Regulatory pressure has led to many prominent cryptocurrency exchanges integrating KYC controls. Prominent exchanges like Binance and Kraken both use verification tiers that enable users to do more activity on their accounts if they submit personal information.
Concerns over the use of cryptocurrency for illegal activities has led many financial authorities to pass stringent controls.
Back in January, South Korea banned anonymous trading accounts and just last week, Japan’s Financial Conduct Authority (FCA) released a five-point plan which included requirements for exchanges to integrate KYC forms for new user registration.
Most KYC checks require users to submit proof of identity, such as a passport or national ID card, which is then used to check their background and determine the likelihood of the customer using the business for illegal or unauthorized activities.

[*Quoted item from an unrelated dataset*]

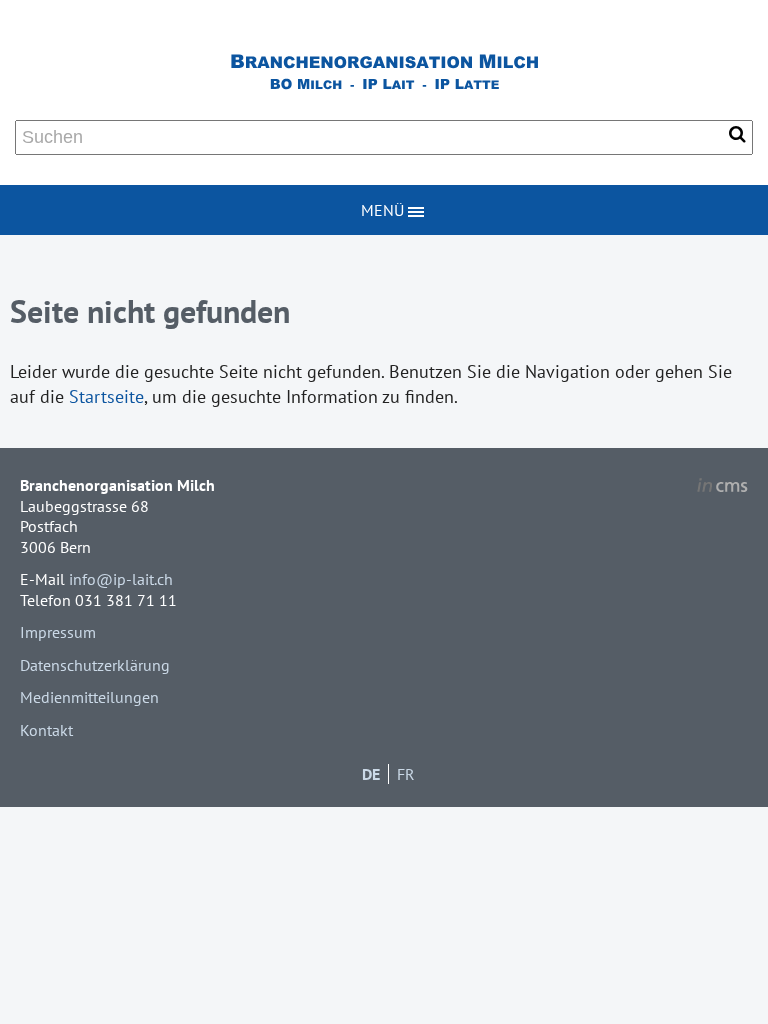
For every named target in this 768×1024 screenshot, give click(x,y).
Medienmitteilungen (89, 697)
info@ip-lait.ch (121, 579)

The adoption of KYC controls by exchanges has been controversial with many users: some of the early adopters of cryptocurrency used it because it afforded them anonymity in their transactions.
With the rise of companies able to track users on popular networks such as Bitcoin and Ethereum, there has been a growth of privacy coins that are specifically designed to make it impossible to identify users through the blockchain: something which has also attracted the attention of authorities in Japan.
Although probably not surprising that KuCoin will now introduce KYC, for many of the old guard, relinquishing part of their identity to a third party so they can trade, deposit and withdraw without restrictions goes against what cryptocurrency is all about.
Will there be blood? No. But there could be some disillusioned clients… who may already know there’s not a lot of point in asking KuCoin for customer support.